The girl from Toms River, New Jersey, swears she cultivated her magnetic personality in order to impress her much older and “insanely talented” siblings. Watching her brother play with his band, and her sister paint murals on her closet doors, young April wondered, “How do I sneak into their world?”
Actually, “sneak” isn’t quite the word. April crashed her older siblings’ practice sessions, living room talent shows and parties. “I’d put on a show anywhere,” she recalls. At the “big, bad” shindigs her sister threw when their parents were away, our plucky heroine hopped on the dining room table to sing selections from her Cabbage Patch Kids tape. When her siblings held extemporaneous living room talent shows, she begged entry. Absent any raid-able events, she would belt out at the DMV or the supermarket.
As she took her place in the family, April developed a muscular, mellifluous voice and high-flying showmanship. Her mom adored Queen (”If you didn’t know a Brian May solo in the first few notes, you weren’t her child”) and her dad gave her his old 8-track tape player, letting her buy Elvis and Led Zeppelin tapes at yard sales. During summer vacations with Aunt Cricket and Uncle Fred, April discovered songwriters like Tom Waits and Kinky Friedman, stealing Fred’s cassettes and absorbing observational story-songs in a backyard tent. Waits so impressed April that she felt compelled to dress up - using Fred’s hat, pipe and Junior Mints (she placed them on her teeth) each time she played his music.
Looking back, April figures that’s how her younger self interpreted Waits’ fearlessness. “He’s not trying to be anyone else,” she says. “I really respect that. If you’re always honest in your art, you can’t fail.” She’d learn to blend this artistic nerve with her innate goofiness and the childlike naivete that led her to conclude that if John Lennon was in heaven, “he must be God”; and that the guy on Uncle Vinnie’s glittery postcard wasn’t Jesus Christ, but Robert Plant. Failing to “differentiate between religious Gods and musical Gods” felt right to April. Music was omnipresent in her life, and certainly uplifting. She worshiped it.
When she began to write songs, she incorporated elements musical and otherwise, some contradictory in theme or vibe - to anyone but April. Because she’d been so diversely inspired, it was a cinch to stitch together Queen’s majesty, big band’s sunny optimism, the terror and despair of horror flicks and Edgar Allan Poe writings, and the cottonmouthed wit and poignancy of Wes Anderson films. From this influential primordial stew came April’s new album Songs for a Sinking Ship.
The album’s sound was informed by the ’30s and ’40s, juke joints and cabaret, the Andrews Sisters and, of course, Waits.

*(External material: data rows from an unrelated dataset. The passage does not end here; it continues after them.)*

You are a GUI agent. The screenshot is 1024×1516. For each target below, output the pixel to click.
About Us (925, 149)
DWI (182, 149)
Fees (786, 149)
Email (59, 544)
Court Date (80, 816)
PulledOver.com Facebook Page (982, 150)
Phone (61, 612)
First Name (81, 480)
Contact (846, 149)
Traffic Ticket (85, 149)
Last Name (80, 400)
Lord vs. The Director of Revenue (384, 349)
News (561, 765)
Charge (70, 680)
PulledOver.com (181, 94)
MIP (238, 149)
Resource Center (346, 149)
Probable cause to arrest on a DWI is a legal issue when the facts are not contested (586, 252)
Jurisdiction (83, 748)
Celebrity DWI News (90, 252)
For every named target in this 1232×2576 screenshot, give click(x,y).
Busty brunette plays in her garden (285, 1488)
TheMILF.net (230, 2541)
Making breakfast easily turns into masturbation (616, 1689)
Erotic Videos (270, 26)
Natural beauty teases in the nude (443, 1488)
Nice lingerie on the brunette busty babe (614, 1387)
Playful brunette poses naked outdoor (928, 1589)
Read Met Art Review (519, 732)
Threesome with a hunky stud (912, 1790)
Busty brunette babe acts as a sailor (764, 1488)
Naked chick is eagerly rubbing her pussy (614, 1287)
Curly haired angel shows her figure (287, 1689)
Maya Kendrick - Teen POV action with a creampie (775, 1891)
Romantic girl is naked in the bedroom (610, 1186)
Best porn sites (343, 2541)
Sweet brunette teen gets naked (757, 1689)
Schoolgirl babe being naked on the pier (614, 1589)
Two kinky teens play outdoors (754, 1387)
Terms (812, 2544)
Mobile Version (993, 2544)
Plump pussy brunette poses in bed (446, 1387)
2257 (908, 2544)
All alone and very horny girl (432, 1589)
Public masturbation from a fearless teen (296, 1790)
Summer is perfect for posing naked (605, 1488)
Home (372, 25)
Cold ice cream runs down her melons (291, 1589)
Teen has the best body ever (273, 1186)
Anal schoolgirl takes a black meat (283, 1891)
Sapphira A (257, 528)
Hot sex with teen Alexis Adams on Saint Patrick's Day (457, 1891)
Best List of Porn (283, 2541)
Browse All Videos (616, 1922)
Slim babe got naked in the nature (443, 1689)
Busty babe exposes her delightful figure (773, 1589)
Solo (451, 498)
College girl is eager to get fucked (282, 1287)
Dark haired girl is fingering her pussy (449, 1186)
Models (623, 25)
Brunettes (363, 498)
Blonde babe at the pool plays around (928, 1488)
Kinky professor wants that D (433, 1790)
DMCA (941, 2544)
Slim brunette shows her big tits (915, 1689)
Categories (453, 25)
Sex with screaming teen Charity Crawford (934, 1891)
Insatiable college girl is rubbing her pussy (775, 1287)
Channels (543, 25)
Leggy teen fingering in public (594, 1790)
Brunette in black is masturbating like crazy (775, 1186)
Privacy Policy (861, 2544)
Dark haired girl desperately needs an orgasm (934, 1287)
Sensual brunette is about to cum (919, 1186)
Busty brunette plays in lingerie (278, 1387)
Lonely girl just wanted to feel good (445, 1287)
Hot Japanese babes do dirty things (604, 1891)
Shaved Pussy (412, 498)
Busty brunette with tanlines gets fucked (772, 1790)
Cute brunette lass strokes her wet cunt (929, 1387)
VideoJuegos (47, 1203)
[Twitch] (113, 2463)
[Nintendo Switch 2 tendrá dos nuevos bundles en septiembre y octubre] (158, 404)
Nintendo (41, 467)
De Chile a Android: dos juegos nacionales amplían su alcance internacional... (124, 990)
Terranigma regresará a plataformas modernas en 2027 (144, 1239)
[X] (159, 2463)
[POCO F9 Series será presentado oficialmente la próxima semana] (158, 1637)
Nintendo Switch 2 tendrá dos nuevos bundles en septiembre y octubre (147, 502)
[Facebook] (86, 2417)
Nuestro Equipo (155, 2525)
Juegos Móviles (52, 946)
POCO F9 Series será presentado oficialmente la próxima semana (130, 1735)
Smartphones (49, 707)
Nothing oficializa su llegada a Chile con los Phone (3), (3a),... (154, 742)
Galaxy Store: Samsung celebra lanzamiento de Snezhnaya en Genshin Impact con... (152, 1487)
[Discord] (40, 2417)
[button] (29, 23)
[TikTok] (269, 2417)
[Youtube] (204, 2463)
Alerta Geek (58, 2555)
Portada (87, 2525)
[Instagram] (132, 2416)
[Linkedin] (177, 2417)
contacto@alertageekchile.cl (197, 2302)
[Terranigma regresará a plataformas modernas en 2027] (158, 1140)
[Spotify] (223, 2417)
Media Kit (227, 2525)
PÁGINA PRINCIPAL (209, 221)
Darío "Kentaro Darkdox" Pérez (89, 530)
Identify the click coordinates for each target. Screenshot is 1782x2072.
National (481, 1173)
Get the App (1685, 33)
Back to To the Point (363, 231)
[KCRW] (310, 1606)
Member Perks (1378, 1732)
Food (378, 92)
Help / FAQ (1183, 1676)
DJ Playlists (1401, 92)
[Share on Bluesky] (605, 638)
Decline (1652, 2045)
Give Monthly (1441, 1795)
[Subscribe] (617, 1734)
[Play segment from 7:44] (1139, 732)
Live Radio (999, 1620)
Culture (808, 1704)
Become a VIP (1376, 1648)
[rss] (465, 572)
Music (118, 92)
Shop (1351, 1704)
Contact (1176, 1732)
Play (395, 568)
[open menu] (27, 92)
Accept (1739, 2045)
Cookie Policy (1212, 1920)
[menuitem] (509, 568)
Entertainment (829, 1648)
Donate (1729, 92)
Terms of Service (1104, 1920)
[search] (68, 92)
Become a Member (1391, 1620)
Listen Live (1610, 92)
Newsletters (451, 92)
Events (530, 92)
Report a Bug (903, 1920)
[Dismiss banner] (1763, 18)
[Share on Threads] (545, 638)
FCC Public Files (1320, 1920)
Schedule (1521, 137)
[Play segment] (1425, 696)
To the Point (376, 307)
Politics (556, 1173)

Smith covers a wide range as a singer and songwriter, from the heartbroken ballad “Beloved” to the cheeky tell-off “Stop Wondering” and the sexy swagger of “Wow and Flutter.” Her voice swoons and seduces, and then escalates to breathtaking peaks, backed by piano, upright bass, drums, guitar, horns, ukulele, accordion and even, when the occasion warrants, a suitcase used as a bass drum.
It’s the music of a precocious child that never lost her curiosity and verve, and of a beguiling woman who clutches music to her chest and embraces new twists to her character. She bounds between happy, anxious, sassy, seductive, melancholy, and murderous - sometimes in the same song. “I’m a little sarcastic and sometimes I’m a little bit creepy,” she says. She’s also silly and whip-smart, with a strangely sage outlook. “I judge people by how long they’d survive in a slasher movie. If I think they’d make it to the last ten minutes, they’re alright!” She knows it’s “kinda weird,” but “it all comes out just the way I want it to in my music.”
Her songs and her playful, confident performances - in which she’ll wear a tutu and impishly tease her band, The Great Picture Show - now win her fans everywhere. In 2008, she opened a national tour for singer-songwriter J.D. Souther (the Eagles, Linda Ronstadt). This summer, Rolling Stone branded April and the GPS one of “30 Bands to Watch” at Lollapalooza, while Showtime’s Californication featured “Terrible Things” in its season three promo and BBC 6 played “Colors” on Introducing: Fresh On the Net. She also appeared on the syndicated TV show Fearless Music and did sessions with WRXP-FM’s Matt Pinfield and WFUV-FM’s Rita Houston. It’s a helluva start for an unsigned artist who was, at the time, without a current release.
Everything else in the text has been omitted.